Owusu-Ankomah has been a member of the Western Region NPP since its inception; he worked with founding members of the party, including the late Mr. Stephen Krakue, to form a political party to contest the National Democratic Congress. In 1996, Owusu-Ankomah won the Sekondi constituency seat on the ticket of the NPP and while he was in the opposition, he served as the shadow minister for Information.

==Parliamentary career==
When the New Patriotic Party won the 2000 Ghanaian General Election, Owusu-Ankomah was appointed Deputy Majority leader and later elected Majority leader in parliament.

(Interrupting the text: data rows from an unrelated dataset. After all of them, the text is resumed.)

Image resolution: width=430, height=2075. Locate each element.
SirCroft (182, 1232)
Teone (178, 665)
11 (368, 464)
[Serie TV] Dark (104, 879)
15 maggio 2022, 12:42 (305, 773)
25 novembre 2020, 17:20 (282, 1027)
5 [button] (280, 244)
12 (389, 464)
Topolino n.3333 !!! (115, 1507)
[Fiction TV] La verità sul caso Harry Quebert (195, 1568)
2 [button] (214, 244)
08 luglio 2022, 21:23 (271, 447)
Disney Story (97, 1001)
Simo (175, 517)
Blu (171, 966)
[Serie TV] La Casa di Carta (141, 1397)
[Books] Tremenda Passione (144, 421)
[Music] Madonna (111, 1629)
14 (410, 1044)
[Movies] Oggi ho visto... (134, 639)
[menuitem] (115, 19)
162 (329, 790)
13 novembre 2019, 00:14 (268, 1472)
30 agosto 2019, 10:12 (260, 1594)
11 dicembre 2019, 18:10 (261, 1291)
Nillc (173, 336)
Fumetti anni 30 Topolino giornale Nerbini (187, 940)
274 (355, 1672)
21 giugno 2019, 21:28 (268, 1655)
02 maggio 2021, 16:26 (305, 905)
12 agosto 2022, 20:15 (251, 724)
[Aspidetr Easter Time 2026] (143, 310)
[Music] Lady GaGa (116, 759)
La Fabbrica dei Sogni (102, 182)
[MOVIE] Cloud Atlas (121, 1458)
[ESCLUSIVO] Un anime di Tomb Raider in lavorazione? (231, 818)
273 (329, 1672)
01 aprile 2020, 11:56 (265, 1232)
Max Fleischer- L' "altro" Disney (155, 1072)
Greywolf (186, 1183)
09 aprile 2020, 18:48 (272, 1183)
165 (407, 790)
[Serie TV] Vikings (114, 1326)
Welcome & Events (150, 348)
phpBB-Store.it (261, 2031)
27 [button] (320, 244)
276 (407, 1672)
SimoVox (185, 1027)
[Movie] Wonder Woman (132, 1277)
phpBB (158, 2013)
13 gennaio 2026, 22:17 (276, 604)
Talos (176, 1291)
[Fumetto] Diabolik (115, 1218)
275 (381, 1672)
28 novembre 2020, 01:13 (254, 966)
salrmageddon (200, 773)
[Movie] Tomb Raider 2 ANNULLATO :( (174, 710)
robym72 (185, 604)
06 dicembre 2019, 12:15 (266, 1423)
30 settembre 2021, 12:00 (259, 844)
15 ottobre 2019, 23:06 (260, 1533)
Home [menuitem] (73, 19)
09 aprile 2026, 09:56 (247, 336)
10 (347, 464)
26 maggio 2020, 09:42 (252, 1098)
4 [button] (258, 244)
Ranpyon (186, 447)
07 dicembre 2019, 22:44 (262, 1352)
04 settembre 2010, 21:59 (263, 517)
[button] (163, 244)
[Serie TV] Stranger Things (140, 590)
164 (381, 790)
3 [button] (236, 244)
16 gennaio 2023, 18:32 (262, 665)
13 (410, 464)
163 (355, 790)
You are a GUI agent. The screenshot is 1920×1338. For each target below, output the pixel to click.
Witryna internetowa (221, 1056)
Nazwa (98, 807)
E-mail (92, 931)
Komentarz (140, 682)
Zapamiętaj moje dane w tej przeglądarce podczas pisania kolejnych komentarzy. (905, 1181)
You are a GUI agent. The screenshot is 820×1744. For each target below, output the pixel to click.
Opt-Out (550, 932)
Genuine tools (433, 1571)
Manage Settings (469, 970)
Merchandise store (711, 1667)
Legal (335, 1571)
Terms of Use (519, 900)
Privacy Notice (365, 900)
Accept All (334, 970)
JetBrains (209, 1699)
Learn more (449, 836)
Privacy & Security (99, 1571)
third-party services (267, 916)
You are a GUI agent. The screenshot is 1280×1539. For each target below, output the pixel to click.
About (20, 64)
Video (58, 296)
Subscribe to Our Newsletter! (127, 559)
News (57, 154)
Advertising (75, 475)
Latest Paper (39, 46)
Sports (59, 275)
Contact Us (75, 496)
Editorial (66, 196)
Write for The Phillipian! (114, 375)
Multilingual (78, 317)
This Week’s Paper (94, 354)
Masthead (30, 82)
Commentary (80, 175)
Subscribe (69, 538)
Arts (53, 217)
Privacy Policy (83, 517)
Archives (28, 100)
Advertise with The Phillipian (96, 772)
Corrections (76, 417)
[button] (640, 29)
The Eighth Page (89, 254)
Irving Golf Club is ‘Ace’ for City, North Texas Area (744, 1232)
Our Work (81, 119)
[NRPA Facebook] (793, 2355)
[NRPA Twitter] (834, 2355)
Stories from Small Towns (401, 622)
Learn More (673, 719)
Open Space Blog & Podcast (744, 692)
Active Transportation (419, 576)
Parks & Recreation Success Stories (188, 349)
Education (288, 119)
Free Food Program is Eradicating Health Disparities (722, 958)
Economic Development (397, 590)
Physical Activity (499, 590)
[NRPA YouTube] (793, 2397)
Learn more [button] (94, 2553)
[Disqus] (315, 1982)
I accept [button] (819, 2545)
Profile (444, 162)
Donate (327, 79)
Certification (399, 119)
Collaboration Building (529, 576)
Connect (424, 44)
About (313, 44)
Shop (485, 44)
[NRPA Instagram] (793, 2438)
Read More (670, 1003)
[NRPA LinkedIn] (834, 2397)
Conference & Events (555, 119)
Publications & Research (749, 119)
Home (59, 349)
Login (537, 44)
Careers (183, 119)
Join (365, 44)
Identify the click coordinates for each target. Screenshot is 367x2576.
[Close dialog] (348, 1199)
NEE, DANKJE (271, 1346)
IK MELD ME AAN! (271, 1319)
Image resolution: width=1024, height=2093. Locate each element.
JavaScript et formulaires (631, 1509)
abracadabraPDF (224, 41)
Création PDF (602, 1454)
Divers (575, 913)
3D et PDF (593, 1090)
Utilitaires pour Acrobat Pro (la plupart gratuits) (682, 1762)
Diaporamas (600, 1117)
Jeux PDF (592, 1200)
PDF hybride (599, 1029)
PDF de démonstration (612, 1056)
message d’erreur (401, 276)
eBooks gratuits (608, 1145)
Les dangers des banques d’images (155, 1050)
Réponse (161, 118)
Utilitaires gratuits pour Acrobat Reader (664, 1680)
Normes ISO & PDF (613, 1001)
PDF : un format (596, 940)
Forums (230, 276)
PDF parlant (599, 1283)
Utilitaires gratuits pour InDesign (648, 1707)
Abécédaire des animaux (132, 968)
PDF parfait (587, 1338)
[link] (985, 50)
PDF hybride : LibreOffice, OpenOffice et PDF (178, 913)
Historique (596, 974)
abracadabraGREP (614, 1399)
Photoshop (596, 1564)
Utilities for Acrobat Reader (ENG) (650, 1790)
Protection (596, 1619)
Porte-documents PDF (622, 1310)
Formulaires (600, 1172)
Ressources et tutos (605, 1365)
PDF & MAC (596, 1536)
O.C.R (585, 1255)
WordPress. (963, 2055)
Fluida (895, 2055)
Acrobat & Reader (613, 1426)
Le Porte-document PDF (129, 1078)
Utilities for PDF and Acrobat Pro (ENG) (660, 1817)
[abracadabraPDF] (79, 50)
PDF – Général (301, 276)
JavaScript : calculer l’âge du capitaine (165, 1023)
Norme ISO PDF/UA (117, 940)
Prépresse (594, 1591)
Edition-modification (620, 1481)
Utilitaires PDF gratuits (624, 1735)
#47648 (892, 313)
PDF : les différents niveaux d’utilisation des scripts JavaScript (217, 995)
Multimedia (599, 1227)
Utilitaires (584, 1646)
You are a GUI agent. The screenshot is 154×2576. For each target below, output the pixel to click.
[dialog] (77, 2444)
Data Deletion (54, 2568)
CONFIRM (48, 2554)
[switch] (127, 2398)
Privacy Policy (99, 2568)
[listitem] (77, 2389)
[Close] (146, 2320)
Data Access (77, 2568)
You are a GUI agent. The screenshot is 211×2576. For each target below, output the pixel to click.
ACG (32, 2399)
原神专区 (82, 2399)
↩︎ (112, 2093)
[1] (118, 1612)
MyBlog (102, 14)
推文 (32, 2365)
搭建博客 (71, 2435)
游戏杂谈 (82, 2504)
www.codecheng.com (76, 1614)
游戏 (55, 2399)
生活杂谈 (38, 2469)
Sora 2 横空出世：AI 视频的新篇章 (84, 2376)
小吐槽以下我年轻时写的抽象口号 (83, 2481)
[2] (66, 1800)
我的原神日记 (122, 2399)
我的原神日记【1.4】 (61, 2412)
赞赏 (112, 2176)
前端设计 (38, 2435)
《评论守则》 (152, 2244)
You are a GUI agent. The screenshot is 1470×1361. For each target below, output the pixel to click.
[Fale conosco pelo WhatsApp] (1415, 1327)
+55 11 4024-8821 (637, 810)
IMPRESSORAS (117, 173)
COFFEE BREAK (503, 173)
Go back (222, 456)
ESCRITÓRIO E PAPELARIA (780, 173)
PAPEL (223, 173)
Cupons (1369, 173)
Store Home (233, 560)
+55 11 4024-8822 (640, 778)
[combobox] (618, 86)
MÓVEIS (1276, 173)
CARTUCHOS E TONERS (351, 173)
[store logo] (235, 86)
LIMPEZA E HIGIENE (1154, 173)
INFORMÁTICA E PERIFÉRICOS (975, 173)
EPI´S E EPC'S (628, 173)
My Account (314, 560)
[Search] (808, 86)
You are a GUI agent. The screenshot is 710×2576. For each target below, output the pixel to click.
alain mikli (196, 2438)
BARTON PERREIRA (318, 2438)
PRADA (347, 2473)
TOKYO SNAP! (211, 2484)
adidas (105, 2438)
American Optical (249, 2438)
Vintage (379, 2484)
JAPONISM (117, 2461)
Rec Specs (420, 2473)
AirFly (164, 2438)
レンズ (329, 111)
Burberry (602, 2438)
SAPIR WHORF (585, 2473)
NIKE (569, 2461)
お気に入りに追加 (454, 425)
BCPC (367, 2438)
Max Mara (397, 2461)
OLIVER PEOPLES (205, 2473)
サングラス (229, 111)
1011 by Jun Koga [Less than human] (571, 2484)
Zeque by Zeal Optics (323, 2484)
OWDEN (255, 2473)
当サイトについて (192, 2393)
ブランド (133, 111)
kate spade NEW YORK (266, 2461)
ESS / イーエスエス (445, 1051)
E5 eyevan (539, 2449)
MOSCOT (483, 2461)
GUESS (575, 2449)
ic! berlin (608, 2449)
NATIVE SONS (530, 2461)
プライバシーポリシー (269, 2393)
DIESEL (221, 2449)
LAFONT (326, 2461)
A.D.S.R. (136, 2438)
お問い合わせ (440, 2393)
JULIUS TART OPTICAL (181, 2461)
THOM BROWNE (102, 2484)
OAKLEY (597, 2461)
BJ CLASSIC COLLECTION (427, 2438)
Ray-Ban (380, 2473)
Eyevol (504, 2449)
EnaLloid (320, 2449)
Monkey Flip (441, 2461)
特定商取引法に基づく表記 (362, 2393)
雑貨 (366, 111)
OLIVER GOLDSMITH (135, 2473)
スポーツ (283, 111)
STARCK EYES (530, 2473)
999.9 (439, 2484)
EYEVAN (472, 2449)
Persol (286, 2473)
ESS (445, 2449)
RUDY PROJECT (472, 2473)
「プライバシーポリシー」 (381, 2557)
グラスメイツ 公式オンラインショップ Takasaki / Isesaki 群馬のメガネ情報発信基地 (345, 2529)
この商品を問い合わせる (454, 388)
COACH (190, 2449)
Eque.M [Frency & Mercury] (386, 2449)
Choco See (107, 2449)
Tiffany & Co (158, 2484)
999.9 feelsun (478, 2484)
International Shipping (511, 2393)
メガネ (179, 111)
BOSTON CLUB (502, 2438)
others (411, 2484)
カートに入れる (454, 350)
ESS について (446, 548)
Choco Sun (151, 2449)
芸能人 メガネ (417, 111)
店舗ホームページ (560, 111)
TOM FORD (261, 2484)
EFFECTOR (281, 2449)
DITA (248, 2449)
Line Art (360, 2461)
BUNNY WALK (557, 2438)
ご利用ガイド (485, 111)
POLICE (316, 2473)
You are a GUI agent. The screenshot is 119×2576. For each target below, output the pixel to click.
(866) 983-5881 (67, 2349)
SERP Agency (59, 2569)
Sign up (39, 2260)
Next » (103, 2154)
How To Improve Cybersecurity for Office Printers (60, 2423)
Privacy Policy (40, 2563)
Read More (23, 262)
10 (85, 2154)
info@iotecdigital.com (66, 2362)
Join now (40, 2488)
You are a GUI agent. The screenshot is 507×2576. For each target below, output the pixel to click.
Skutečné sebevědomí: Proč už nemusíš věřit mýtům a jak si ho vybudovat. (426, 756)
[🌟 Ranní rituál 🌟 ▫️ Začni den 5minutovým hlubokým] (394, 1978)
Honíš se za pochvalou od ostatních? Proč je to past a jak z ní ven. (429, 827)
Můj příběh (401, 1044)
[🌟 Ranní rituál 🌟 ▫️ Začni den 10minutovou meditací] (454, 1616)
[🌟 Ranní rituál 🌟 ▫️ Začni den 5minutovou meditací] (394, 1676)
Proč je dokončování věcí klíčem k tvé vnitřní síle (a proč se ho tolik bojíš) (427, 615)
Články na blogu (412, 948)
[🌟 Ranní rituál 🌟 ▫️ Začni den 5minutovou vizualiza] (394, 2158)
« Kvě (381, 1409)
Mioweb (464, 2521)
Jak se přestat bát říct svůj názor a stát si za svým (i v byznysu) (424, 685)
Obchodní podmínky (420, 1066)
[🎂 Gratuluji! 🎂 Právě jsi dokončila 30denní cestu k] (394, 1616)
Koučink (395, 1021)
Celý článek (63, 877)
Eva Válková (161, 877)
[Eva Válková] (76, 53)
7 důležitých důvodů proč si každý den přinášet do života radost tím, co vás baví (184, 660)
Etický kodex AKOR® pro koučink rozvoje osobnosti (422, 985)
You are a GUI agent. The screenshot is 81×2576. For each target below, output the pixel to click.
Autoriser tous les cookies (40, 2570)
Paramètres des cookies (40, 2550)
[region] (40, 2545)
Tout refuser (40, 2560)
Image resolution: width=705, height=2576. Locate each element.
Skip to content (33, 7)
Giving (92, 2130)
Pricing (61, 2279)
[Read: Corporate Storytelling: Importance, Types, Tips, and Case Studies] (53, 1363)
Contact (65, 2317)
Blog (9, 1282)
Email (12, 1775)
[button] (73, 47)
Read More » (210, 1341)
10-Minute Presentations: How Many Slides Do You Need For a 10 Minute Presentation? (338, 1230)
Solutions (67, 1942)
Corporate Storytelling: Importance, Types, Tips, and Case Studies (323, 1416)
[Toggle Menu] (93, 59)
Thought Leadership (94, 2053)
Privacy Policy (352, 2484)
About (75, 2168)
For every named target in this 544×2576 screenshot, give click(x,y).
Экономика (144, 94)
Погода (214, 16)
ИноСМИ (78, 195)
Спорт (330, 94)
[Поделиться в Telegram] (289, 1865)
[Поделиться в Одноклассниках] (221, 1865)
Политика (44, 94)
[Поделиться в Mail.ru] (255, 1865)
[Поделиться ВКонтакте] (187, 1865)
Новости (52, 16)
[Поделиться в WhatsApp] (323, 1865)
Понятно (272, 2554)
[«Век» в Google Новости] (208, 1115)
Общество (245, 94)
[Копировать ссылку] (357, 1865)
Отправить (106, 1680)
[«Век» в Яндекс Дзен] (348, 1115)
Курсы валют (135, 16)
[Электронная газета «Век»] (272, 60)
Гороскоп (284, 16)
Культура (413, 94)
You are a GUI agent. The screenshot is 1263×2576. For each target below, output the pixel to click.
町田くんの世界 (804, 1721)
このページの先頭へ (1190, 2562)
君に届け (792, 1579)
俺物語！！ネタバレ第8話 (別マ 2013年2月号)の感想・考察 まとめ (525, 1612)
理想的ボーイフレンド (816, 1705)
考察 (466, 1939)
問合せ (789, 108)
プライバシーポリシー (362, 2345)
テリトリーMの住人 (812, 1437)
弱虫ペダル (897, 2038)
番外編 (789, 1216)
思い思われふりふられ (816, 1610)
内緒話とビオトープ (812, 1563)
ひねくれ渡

While in parliament, he served on a number of committees, among them the Standing Committee on Subsidiary Legislation, the Select Committee on Foreign Affairs, Finance Committee and the Committee on Constitutional, Legal and Parliamentary Affairs.

==Government experience==
Within the executive branch of Government, Owusu-Ankomah has led a combination of staff at the Ministry of Justice, Youth and Sports, Parliamentary Affairs, Interior; Education, Science and Sports, and the Ministry of Trade, Industry, Private Sector Development and Presidential Special Initiatives.
During his tenure of office as the Minister of Education, Science and Sports, the Ghana Black Stars made their historic run to the round of sixteen at the World Cup in 2006. He was also responsible for the reformation of basic education in Ghana. He resigned in 2007 to contest the flagbarership of his party the New Patriotic Party. His bid was unsuccessful having placed sixth ahead of other party contenders. He was appointed Minister for Trade industry, Private Sector Development and Presidential Special Initiatives by the then president, John Agyekum Kufour. Owusu-Ankomah served as the MP for Sekondi for more than twenty years.

==Personal life==
Owusu-Ankomah is married to Augustina Owusu-Ankomah and the couple have three adult children who are all lawyers.

Owusu-Ankomah tested positive for COVID-19 on 10 April 2020 and was taken to the Intensive Care Unit of the Royal Free Hospital in London. He later recovered.